Friday, 29 de March de 2024 ISSN 1519-7670 - Ano 24 - nº 1281

O frágil controle da violência

No dia seguinte ao aniversário de São Paulo, sábado (26/1), seus dois principais jornais deram em manchete o aumento do número de homicídios na cidade em 2012, comparado com 2011. O Globo também deu manchete de página (8). Uma primeira constatação é que o Estado de S. Paulo e a Folha divergem do Globo quanto à porcentagem de aumento dos homicídios. Os paulistanos dão 34% e o carioca, 40%.

Não é problema de deficiência do ensino de matemática nas séries fundamentais e médias, embora ele seja gravíssimo e tenha uma perversa predileção por afetar jornalistas. É que os jornais de São Paulo usaram o número de ocorrências (1.019 em 2011 e 1.368 em 2012) e o Globo, o de pessoas mortas (1.069 em 2011 e 1.497 em 2012).

São frequentes as chacinas, termo usado para designar o assassinato de três pessoas ou mais numa só ocorrência criminal. Em 2012, a maioria delas pode ter decorrido do que se chamava “resistência seguida de morte”, expressão herdada da ditadura militar, que a usava para mascarar a execução a sangue frio de presos políticos (a crônica daqueles anos praticamente não registra casos de resistência de guerrilheiros cercados, embora tenha havido trocas de tiros nos meios urbano e rural).

Desde novembro, o governo do estado de São Paulo mandou mudar a terminologia. Agora os policiais devem usar a expressão “morte decorrente de intervenção policial”. Talvez não seja tecnicamente perfeita, por estabelecer uma causalidade nem sempre verdadeira, mas é uma tentativa de mudar a mentalidade da polícia e da Justiça. Ou, pelo menos, de impedir que policiais assassinos se abriguem atrás da “resistência seguida de morte”.

Usos eleitorais

A quebra de uma sequência decenal de reduções anuais do número de homicídios por 100 mil habitantes em São Paulo será usada pela oposição estadual nas eleições de 2014. Assim, o “partido da imprensa golpista” dá uma contribuição nada desprezível às hostes capitaneadas pelo PT. Os mais empedernidos não se atrapalharão: dirão que é para disfarçar.
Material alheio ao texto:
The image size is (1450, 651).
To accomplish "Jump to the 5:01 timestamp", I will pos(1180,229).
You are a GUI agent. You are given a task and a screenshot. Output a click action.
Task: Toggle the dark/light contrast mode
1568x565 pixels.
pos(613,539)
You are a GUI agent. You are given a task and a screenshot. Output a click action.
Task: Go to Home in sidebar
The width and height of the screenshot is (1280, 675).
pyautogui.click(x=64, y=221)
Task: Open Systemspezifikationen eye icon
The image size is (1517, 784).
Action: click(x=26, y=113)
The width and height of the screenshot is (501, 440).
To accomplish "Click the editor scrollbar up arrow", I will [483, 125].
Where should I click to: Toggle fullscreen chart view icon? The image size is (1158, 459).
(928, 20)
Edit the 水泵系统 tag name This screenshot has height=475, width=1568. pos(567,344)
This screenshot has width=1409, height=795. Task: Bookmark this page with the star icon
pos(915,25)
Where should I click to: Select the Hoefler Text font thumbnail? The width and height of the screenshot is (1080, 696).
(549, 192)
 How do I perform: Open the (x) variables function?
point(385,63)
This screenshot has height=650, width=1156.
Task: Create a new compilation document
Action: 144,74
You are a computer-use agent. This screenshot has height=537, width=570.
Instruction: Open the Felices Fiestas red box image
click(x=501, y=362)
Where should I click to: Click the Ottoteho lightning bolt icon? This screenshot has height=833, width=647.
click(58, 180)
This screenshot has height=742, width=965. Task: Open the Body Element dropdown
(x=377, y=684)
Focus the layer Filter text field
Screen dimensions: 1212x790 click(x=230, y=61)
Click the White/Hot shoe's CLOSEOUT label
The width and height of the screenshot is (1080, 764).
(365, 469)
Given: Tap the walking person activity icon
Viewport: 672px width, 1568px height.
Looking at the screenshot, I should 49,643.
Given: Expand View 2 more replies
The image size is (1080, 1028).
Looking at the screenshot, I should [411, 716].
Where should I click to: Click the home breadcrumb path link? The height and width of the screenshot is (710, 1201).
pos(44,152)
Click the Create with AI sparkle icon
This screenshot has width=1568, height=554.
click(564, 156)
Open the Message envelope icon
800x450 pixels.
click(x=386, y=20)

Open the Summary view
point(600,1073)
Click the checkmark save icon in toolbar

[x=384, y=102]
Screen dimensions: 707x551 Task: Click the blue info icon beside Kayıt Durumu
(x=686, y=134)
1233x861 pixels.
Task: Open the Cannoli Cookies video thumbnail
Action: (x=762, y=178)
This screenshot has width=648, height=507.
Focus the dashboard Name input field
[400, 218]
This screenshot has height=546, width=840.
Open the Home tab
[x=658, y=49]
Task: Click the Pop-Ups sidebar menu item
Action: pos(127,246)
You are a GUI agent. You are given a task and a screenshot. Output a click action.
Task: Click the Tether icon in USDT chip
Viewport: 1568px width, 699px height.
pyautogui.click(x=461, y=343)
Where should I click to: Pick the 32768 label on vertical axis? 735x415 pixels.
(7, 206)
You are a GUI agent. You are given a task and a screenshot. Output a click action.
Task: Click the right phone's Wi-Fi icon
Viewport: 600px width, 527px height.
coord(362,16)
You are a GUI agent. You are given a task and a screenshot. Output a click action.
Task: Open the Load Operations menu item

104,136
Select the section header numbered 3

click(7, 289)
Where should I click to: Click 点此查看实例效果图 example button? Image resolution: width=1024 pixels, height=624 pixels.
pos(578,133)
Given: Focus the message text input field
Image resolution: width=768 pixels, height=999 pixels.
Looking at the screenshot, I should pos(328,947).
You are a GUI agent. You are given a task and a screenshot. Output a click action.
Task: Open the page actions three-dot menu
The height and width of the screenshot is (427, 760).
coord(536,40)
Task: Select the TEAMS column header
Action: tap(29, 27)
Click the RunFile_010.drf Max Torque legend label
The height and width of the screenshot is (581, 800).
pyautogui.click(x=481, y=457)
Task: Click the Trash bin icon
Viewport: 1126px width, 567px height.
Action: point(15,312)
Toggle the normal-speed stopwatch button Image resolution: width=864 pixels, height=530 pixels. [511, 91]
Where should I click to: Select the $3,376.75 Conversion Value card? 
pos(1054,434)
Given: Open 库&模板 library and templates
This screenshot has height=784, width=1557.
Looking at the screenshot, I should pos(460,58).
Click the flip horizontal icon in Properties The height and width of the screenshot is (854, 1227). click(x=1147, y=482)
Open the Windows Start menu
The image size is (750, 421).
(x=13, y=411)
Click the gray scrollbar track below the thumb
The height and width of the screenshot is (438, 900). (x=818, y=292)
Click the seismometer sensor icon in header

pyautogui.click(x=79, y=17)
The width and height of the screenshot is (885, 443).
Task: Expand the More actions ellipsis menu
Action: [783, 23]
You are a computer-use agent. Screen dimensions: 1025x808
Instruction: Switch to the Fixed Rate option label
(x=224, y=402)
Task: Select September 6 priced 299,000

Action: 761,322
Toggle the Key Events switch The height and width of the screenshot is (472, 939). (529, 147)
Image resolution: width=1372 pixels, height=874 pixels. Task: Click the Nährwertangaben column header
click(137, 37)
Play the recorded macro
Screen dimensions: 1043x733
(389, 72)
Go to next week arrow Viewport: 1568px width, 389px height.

O outro efeito é que certamente, e exatamente tendo as eleições em mente, o governo de Geraldo Alckmin tentará fazer alguma coisa para mitigar a carnificina. Rigorosamente nada garante que tenha êxito. A criação de uma situação monstruosa, em que se combinam prisões comparáveis a campos de concentração, truculência e corrupção policiais, começou há décadas e foi intensificada durante o governo de Luís Antônio Fleury Filho (PMDB, 1991-94), que havia sido secretário de (in)Segurança Pública de Orestes Quércia (1987-90), defendia a pena de morte e foi o responsável maior, por intermédio de seu sucessor na secretaria de (in)Segurança, Pedro Franco de Campos, pelo massacre do Carandiru (1992). Em 1993, um terceiro ingrediente mortífero foi adicionado: o estabelecimento, ampliação e enraizamento da organização criminosa chamada PCC (Primeiro Comando da Capital).

Pois bem: desde então, ao longo dos governos de Mario Covas (1995-2001), Alckmin (2001-06), Claudio Lembo (2006-07), José Serra (2007-10), Alberto Goldman (2010-11) e novamente Alckmin (2011- ), reiteradamente são feitas as mesmas promessas. No momento, aparentemente, o repertório de falsas soluções está esgotado, mas sempre se pode inventar alguma coisa que sirva ao marketing eleitoral.

PCC e PM

Houve queda de homicídios no estado, na Grande São Paulo e na capital ao longo da primeira década do século. As causas ainda não estão claras. Clara está a fragilidade do controle da violência. As periferias da capital e da Região Metropolitana abrigam numerosos territórios onde o PCC exerce hegemonia pela força, pela intimidação e, crescentemente, pela adesão de crianças e adolescentes à sua pregação “antissistema”.

Paralelamente, a PM passou a abrigar, como na Baixada Fluminense, esquadrões da morte que substituíram os antigos “justiceiros” ou “pés-de-pato”, a “polícia mineira” dos bairros pobres e periferias.

Uma curiosidade: o atual vice-presidente da República, Michel Temer, foi secretário da (in)Segurança Pública de São Paulo em três ocasiões diferentes, nos governos de Franco Montoro (1983-1986), Quércia e Fleury – nesse último caso, após o massacre do Carandiru.